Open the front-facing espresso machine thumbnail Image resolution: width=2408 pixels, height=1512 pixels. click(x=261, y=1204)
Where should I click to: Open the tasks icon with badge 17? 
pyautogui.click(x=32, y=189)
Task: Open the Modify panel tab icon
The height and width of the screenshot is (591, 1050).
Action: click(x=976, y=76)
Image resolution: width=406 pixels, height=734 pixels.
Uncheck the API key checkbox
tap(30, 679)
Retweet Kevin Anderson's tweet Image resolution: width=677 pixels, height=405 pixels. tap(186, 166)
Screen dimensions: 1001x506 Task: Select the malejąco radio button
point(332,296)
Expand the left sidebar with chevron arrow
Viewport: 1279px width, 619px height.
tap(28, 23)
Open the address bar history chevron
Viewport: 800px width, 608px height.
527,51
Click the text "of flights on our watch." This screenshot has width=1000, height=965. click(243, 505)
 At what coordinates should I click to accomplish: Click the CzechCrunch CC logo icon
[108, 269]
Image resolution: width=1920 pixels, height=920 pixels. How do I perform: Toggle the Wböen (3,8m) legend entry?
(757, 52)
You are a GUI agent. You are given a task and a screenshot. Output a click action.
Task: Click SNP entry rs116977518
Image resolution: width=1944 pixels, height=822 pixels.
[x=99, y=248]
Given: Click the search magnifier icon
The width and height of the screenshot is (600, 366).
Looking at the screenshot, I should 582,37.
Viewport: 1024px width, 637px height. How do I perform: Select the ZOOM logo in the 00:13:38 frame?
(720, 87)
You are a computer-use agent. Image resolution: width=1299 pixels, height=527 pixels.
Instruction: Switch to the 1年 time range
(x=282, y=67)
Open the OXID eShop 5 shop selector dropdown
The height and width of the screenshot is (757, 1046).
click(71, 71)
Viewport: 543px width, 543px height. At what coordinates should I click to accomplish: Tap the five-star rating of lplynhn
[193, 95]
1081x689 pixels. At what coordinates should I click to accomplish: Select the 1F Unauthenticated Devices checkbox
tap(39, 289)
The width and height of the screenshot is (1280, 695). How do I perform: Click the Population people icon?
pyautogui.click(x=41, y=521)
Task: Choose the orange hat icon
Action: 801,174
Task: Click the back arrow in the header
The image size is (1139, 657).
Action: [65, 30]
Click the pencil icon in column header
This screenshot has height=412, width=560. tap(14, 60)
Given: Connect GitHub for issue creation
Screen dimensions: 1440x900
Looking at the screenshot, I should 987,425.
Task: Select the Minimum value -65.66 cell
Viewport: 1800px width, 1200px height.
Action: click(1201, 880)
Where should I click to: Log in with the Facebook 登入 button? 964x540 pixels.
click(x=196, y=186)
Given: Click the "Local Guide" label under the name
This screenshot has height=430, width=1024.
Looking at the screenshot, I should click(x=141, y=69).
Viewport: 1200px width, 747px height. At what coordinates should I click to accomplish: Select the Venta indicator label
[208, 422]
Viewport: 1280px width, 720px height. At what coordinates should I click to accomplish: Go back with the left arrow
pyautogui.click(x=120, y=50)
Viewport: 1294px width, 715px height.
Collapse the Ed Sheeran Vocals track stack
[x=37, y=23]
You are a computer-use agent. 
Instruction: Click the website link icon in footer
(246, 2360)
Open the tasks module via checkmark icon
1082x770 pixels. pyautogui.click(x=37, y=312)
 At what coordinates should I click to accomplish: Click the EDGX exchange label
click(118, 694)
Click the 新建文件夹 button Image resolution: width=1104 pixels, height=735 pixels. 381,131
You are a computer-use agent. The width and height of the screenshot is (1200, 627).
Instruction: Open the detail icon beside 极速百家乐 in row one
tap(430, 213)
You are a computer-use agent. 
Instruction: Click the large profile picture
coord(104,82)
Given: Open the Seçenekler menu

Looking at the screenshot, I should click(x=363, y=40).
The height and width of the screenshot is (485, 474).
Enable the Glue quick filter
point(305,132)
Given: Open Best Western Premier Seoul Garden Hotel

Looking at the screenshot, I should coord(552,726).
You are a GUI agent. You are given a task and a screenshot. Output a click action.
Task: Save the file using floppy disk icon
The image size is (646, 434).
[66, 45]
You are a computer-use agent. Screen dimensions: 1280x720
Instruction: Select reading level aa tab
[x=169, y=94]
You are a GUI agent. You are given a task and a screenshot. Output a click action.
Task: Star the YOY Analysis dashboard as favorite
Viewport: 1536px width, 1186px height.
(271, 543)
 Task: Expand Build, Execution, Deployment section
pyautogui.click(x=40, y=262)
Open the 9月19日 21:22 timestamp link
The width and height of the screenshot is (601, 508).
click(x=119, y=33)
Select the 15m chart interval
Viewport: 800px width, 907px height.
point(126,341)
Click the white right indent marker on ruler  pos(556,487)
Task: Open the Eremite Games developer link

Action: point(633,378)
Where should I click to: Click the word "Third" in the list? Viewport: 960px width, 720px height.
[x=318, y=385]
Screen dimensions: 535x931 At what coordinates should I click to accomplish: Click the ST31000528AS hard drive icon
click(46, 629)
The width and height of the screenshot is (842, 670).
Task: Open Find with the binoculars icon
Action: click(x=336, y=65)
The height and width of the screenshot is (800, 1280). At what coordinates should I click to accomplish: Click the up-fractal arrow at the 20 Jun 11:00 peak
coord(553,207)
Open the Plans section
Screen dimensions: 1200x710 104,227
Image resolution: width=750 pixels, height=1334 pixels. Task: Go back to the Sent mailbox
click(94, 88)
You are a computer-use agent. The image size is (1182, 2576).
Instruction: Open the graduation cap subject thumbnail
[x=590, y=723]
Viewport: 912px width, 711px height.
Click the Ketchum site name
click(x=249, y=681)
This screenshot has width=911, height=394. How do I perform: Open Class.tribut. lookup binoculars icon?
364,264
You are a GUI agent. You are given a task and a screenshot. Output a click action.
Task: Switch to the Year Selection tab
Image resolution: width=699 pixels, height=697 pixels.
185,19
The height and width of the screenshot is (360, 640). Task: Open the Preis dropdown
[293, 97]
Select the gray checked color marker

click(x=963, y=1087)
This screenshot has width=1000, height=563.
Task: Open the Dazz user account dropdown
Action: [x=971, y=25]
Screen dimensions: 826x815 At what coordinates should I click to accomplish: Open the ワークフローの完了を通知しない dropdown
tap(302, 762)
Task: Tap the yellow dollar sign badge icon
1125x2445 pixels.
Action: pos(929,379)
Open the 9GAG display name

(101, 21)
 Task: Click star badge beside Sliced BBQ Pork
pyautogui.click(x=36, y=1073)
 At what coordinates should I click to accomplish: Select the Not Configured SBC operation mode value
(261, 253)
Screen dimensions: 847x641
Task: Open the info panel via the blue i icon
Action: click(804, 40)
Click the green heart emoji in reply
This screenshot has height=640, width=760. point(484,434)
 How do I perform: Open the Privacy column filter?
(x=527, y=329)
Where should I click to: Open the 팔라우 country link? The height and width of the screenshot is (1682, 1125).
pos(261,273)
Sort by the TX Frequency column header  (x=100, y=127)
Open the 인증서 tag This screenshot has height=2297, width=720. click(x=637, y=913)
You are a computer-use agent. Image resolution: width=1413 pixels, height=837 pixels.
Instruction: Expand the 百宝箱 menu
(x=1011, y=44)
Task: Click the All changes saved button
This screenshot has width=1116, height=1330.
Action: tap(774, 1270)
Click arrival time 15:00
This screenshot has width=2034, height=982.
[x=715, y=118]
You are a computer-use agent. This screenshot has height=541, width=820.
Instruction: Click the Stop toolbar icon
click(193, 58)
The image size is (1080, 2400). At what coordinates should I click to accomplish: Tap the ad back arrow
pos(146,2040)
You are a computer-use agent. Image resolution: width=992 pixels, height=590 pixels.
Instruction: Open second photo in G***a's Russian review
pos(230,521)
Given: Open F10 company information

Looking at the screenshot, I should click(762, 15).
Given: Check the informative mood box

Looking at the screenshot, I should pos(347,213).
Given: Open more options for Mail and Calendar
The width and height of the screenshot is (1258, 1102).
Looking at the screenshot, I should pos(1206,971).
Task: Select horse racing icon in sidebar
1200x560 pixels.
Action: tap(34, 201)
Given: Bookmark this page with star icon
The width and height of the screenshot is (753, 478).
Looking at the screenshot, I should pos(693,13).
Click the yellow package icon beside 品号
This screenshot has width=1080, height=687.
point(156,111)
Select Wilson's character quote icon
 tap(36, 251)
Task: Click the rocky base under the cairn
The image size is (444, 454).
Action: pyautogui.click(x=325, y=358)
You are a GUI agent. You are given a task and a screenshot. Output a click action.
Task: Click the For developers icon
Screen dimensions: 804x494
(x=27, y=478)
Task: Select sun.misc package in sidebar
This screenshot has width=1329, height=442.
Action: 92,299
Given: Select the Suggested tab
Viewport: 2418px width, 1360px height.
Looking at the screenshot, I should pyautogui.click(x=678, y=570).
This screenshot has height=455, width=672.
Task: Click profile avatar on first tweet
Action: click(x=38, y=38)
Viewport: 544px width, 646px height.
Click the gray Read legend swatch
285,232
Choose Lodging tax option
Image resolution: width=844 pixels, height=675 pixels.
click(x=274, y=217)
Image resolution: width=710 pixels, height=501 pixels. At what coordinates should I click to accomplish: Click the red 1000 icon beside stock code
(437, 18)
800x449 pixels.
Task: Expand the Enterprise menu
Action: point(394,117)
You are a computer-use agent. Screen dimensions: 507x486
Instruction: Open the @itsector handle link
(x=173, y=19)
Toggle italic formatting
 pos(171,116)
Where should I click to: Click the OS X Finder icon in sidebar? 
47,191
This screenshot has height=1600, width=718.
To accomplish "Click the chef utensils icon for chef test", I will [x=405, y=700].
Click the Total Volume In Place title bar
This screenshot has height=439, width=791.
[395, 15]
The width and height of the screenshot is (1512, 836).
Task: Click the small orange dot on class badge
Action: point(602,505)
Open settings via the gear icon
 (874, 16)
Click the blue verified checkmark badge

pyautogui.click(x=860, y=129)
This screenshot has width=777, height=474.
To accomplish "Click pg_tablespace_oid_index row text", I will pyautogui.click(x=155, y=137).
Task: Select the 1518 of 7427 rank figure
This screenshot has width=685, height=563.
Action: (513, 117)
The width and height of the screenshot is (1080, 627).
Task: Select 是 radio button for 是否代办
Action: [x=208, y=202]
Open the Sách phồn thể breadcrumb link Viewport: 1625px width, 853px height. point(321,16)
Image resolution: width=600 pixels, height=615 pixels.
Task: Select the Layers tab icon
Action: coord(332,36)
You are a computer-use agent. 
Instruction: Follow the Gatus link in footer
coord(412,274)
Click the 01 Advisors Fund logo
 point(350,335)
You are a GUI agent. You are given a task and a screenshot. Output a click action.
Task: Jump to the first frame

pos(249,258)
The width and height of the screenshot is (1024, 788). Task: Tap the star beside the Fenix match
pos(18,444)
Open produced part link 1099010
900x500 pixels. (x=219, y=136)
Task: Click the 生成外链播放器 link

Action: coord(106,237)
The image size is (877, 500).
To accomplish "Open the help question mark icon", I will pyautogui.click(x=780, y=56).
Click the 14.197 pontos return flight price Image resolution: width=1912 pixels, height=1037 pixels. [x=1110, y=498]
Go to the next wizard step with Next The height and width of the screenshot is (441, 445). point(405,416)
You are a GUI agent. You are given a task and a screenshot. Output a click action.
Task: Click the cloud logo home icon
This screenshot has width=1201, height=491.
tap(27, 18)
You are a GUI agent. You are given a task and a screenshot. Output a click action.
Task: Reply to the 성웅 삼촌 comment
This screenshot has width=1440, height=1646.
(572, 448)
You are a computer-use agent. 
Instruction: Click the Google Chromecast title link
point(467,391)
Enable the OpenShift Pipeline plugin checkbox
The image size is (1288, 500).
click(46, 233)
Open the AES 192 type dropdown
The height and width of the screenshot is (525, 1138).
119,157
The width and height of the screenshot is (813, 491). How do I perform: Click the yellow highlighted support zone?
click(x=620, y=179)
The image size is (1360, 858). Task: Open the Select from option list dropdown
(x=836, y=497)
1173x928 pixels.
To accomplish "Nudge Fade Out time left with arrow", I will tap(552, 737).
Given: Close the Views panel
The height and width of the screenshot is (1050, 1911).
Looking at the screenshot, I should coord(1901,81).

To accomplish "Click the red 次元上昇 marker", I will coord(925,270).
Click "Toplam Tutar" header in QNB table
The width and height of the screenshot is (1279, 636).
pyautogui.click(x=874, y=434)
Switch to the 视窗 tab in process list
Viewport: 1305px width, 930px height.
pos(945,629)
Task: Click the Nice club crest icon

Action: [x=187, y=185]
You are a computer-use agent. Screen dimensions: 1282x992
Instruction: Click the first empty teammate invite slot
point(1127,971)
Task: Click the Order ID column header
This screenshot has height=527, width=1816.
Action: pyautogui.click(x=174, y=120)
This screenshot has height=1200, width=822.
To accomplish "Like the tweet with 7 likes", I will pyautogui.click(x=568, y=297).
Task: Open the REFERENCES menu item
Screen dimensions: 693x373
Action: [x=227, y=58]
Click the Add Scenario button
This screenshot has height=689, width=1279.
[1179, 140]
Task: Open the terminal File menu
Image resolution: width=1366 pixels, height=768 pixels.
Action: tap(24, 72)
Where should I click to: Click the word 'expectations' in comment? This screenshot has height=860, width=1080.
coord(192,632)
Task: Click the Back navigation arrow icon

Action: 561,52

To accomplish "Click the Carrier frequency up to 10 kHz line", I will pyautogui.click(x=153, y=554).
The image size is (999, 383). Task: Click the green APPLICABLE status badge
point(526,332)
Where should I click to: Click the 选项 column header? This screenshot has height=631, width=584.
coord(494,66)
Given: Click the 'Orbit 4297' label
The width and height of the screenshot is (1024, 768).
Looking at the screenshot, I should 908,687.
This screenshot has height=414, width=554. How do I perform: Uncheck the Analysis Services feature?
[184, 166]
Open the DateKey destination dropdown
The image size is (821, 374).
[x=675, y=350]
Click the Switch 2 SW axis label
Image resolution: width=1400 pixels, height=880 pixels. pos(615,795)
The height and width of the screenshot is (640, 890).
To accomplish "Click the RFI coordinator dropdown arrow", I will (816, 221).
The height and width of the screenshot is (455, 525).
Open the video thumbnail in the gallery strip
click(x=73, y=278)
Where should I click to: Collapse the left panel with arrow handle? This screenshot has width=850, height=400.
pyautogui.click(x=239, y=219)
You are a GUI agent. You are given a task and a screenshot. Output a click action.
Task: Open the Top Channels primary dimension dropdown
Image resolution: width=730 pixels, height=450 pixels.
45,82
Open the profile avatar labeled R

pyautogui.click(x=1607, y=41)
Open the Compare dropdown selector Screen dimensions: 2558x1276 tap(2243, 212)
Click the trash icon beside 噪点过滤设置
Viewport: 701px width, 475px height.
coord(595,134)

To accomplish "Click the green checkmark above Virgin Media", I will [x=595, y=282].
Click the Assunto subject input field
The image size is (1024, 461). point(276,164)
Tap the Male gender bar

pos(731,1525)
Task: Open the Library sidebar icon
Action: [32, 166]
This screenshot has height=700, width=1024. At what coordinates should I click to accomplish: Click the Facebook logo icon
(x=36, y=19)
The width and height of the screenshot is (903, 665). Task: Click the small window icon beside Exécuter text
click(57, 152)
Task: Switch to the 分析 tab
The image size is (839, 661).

══════════

→ Your task
Your task is to quote the lines above, beginning with the first and ending with the one that holds "Retweet Kevin Anderson's".

→ Exercise solution
Open the front-facing espresso machine thumbnail Image resolution: width=2408 pixels, height=1512 pixels. click(x=261, y=1204)
Where should I click to: Open the tasks icon with badge 17? 
pyautogui.click(x=32, y=189)
Task: Open the Modify panel tab icon
The height and width of the screenshot is (591, 1050).
Action: click(x=976, y=76)
Image resolution: width=406 pixels, height=734 pixels.
Uncheck the API key checkbox
tap(30, 679)
Retweet Kevin Anderson's tweet Image resolution: width=677 pixels, height=405 pixels. tap(186, 166)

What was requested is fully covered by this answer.